I say it’s time for Disney to build a third, and there’s only one place to do it: Toronto.
Considering my whereabouts, it’s an audaciously self-serving suggestion. But there are some solid reasons for Disney to choose Toronto, besides making me one very happy guy.
To give everyone a geography primer, the actual city of Toronto is surrounded by several large municipalities, each with hundreds of thousands of residents. All told, well over eight million Canadians live within a driving distance of a couple of hours or so.
A little research into population data reveals that, counting only the major metro hubs, about 108 million Americans live within nine hours of Toronto—35 per cent of the U.S. population. That number is expected to grow to 141 million by 2050.
When I started writing this article, the U.S. Northeast was going to be my pick. Disney could easily build the park in New Jersey or Upstate New York and have it be quite successful. But Toronto’s location outside of the U.S. is actually a big, counterintuitive plus.
Toronto’s advantage lies in the fact that, as of 2011, only 30% of Americans have passports (required for travel between the U.S. and Canada since 2007), as opposed to 60% of Canadians.
That alone would help prevent cannibalization of WDW in Florida. Since there are more passport holders in border regions, a Toronto park would draw most of its American visitors from nearby states. Passport-holding is also more common among higher income households, which are more likely to take multiple Disney vacations anyways.
The new park would draw a good number of international visitors. The Greater Toronto Area is home to thousands of middle-class families with ties to China and South Asia—places where Disney is trying to extend its reach.
These households often host family members from their respective countries; a Disney resort would become a must-see destination for their guests, along the lines of Niagara Falls.
Any Disney park would have to be built outside the major population centres discussed earlier, which is becoming harder (and more costly) to do. What was rural farmland when I was a kid, is now residential subdivisions with thousands of homes and residents.
There is one elegant solution, though.
Canada’s Wonderland, owned by Ohio-based Cedar Fair Entertainment, remains enormously popular for an amusement park of its kind. Disney should buy and redevelop the property, located 25 minutes from Toronto Pearson International Airport.
At 379 acres (about 300 of which are currently developed), Wonderland is approximately three and a half times larger than the Magic Kingdom and about the size of the Hong Kong Disneyland Resort. That’s a lot of space to work with.
Unlike Wonderland, which only operates on a May to October, Disney’s Toronto park would be a year-round destination. The combination of climate change (Toronto winters have sadly been getting warmer and less winter-like with each passing year), and a good number of indoor attractions, would make it possible.

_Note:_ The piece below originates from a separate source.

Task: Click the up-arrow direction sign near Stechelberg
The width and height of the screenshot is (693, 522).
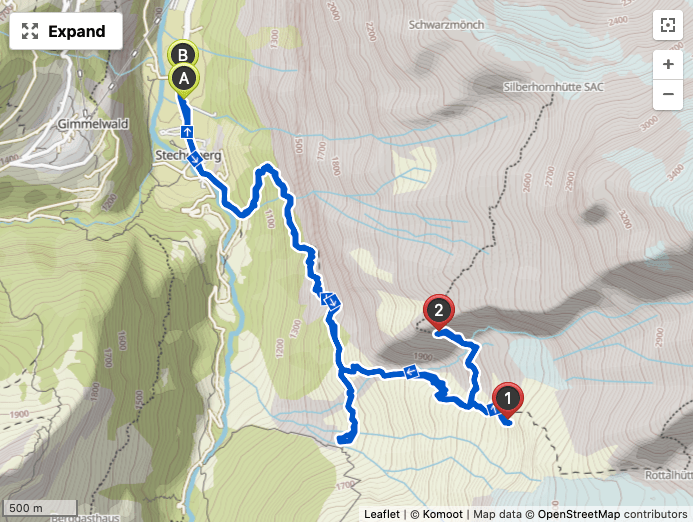Action: tap(187, 131)
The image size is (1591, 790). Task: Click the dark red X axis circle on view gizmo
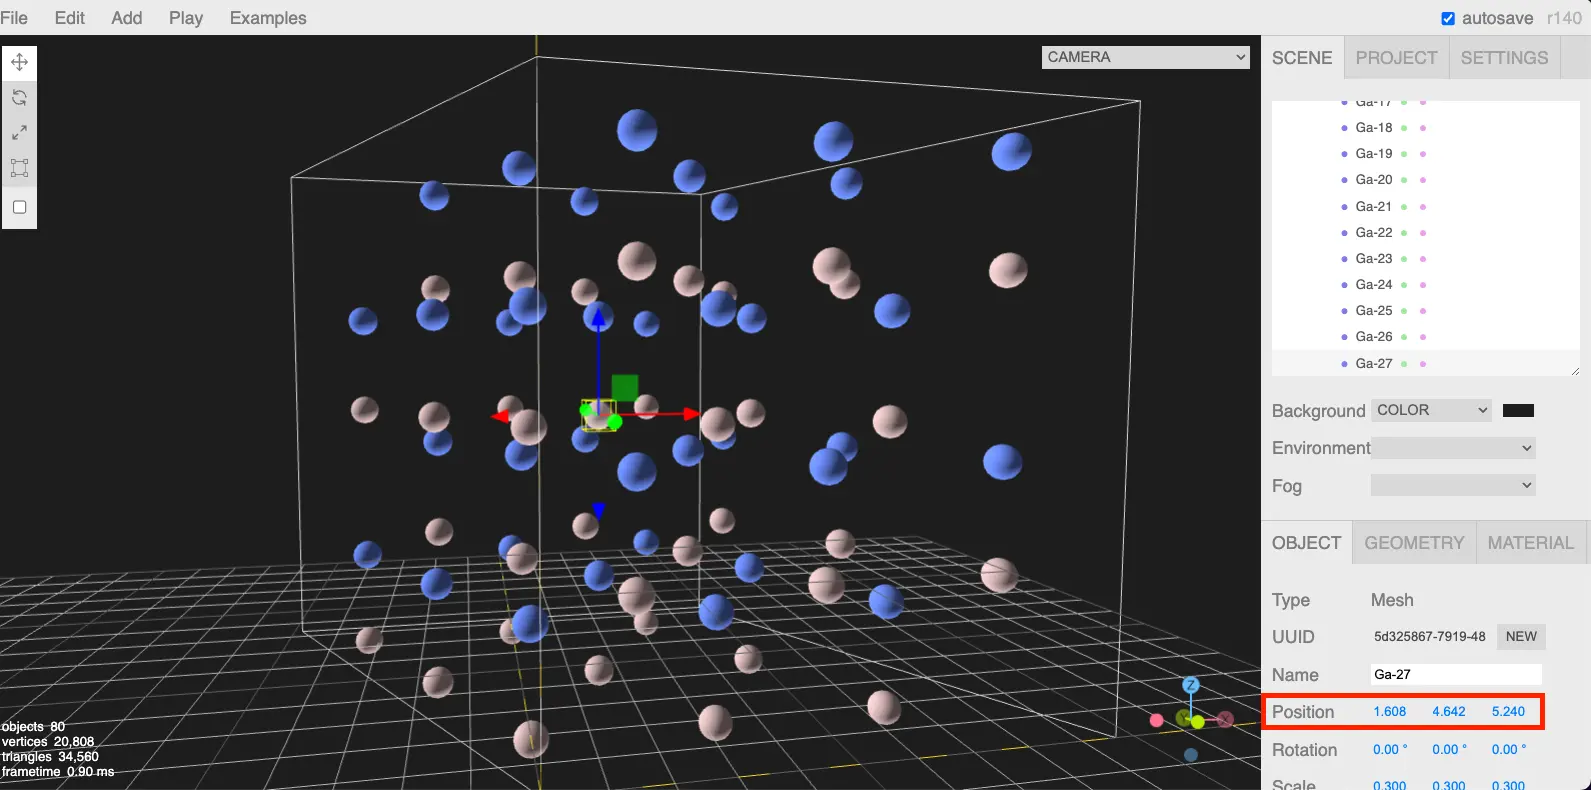(1225, 719)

Although there are already a number of hotels in the area—not to mention the countless ones that would spring up—Disney would want to build one of its own. I’d love to see accommodations somehow incorporated inside the park.
With an acquisition of Canada’s Wonderland, Disney would find a sizable customer base on which to build, and be faced with no real competition.
Of course, such a project wouldn’t be cheap. It’s likely that Disney would seek—and receive—support from all levels of government, but they would be wise to steer clear of any arrangement with outside theme park operators.
Concerns over traffic and crowds in the area would be one of the bigger issues, since the park is bounded by a major freeway and residential areas. I suggest Disney preemptively give its immediate neighbors free season passes.
Going back to the attractions, what should the new park offer? A ‘sampler’ of classic Disney rides would be welcome for sure, but the Imagineers will also have to create new experiences, and that for years to come, to keep people—especially locals—coming back.
If snow is still a common winter sight by the time the park opens, perhaps the design team can cook up a way to incorporate it into the landscape in spectacular fashion. That would tie-in nicely with the world of Disney’s upcoming animated adventure Frozen.
A portion of the property should also be set aside for a Downtown Disney-style marketplace, with independent restaurants and shops, anchored by a large Disney Store.
As for what the new place should be called, Disneyland Toronto or Disneyland Canada could work, but, as illustrated in the mockup logo above, I’m partial to Disneyland North.